Marc's Bower

Marc Jones

Language teaching, higher education in Japan and the factors that affect it.

Comment welcomed and all stuff works in progress.

(Lou) Just to say Marc that I'm really looking forward to hearing your thoughts from a Japanese perspective. International Bowerbird!

Critical Pedagogy Idea (abstract for a journal article proposal)


Reflections on using a self-determined learning (cite) and open pedagogy (cite) model with learners in a private Japanese university. The context is a ‘Language and Culture’ course within a Global Communication (English) course, where learners from overseas join a class where the classroom language is L2 English and the majority of the learners are L1 speakers of Japanese. I, the instructor-reporter, have decided to forego a simple, ‘politically neutral’ course that looks wholly at Eurocentric cultural issues or at English as a Lingua Franca purely for neoliberal purposes; rather, he has taken up structuralist and post-structuralist thoughts on language in order for learners to examine their attitudes and beliefs about language, it's purpose for them within society and within communities, how they interact with racio-linguistic prescriptivism within an undergraduate language programme, and how they engage critically with multilingualism as individuals within global capitalism.


For many learners it is the first time that they have been tasked with engaging critically with both their own culture as well as calling into question the ontology of ‘English-speaking culture’ and ‘global communication’, as opposed to consumption of cultural source material which provides little opportunity for construction or seizure of cultural capital (Bourdieu, 1982). Additionally, it is the first time for many of the learners to engage with studies where the banking model (Freire, 1982?) is avoided, while cooperative group work is used not as a classroom convenience but as a model for scaffolding change within individuals.


I reflect upon the successes, failures, affordances and obstacles within the course and the ways in which the learners have chosen to (dis)engage with examinations of English L2 extrinsic motivational factors (Dörnyei, 2013?) and neoliberal discourses regarding ELF.


Comments

Love it Marc - can't wait to read and find out more. I have a (much more shallow) experience of going to India on a sort of mini lecture tour - fun at first and then after a while my critical sense kicked in and I started to think, what am I doing here? Playing into uncritical acceptance of English as a linguafranca with young people on undergraduate programmes who thought they'd get work at Western universities. They'd been sold something at these expensive private universities which wasn't true...
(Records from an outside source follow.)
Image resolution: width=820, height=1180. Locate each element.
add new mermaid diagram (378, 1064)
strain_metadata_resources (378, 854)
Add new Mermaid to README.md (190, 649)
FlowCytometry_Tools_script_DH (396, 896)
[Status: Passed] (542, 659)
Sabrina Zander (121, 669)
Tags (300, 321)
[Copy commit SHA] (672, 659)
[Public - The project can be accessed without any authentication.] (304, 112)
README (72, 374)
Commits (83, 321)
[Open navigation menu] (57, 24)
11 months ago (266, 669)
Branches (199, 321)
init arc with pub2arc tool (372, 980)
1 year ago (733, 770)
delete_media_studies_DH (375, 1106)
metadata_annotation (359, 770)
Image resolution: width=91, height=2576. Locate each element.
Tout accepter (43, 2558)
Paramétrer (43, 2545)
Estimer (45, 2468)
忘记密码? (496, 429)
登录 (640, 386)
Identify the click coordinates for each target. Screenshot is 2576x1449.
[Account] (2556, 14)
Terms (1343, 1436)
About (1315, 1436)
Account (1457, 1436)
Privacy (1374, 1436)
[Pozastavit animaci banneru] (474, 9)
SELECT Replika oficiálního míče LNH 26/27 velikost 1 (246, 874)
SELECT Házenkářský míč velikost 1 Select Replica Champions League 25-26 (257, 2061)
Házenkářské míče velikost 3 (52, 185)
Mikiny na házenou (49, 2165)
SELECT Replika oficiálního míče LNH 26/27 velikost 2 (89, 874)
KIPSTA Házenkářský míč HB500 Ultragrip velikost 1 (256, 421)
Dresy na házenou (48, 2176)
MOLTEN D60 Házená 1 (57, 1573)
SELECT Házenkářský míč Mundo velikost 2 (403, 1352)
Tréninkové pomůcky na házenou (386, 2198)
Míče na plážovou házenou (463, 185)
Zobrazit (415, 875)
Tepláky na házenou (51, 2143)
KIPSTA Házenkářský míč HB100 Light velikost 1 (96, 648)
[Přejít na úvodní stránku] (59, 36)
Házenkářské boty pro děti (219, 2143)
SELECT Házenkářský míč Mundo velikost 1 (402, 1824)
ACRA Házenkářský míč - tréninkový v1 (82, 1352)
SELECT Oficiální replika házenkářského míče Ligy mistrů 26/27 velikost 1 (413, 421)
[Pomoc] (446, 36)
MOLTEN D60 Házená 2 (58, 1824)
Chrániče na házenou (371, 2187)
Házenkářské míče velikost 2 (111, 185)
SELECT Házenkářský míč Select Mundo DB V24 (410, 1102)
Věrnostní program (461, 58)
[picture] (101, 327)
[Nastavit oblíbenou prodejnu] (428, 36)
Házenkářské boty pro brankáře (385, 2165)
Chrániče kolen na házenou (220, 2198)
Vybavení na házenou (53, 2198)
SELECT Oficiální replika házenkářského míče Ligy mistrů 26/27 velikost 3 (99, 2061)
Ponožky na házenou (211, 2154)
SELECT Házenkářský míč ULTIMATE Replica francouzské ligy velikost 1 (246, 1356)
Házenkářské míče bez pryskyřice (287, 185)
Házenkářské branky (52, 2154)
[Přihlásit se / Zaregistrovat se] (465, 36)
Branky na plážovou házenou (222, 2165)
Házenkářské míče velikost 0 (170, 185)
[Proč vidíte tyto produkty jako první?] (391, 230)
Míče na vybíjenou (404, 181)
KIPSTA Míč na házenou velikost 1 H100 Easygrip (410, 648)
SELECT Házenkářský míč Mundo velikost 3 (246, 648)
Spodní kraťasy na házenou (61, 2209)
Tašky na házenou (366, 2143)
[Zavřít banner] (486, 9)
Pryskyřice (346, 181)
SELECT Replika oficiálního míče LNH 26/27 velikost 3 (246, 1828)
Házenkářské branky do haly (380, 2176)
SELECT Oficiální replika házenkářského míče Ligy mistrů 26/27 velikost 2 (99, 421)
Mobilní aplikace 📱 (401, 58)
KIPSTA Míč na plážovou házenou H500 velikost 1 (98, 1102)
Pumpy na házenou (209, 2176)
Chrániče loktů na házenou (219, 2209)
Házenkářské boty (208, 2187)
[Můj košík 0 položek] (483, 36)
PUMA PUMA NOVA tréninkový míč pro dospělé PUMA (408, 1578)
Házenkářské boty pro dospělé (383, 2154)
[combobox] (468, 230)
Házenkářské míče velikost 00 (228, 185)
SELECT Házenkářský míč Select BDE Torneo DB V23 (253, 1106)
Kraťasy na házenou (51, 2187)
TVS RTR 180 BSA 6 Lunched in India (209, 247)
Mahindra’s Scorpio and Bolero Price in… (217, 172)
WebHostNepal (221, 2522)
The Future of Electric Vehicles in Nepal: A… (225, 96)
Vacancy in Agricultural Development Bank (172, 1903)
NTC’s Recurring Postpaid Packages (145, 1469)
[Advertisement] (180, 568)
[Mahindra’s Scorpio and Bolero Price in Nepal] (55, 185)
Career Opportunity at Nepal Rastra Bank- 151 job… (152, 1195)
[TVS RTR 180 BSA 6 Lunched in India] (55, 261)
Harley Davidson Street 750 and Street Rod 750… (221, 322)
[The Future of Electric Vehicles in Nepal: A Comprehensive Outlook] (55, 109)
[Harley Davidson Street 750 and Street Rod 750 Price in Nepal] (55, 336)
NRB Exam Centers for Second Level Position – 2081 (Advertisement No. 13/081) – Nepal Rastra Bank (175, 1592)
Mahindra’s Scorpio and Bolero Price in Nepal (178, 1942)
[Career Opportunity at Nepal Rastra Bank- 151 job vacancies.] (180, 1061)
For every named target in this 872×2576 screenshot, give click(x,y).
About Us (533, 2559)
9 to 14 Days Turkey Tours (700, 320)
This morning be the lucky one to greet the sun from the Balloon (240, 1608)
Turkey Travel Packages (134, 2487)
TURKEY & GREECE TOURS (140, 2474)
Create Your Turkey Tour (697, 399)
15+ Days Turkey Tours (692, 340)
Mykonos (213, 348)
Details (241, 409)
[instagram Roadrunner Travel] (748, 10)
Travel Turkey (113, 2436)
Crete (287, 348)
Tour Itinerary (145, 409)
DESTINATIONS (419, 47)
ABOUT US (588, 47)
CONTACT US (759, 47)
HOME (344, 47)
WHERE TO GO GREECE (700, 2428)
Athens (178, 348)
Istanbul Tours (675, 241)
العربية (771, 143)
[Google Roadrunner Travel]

Hi (Sarah). I love the way your idea supports students to consider language as a cultural construct - and it is hugely interesting - it makes me consider from my own perspective how international students might consider their acquisition of (English) language works in relation to wider ideas of cultural capital - is English still needed in a world of google translate? If not, why is it still a global language of import? Hugely interesting - I hope you write more.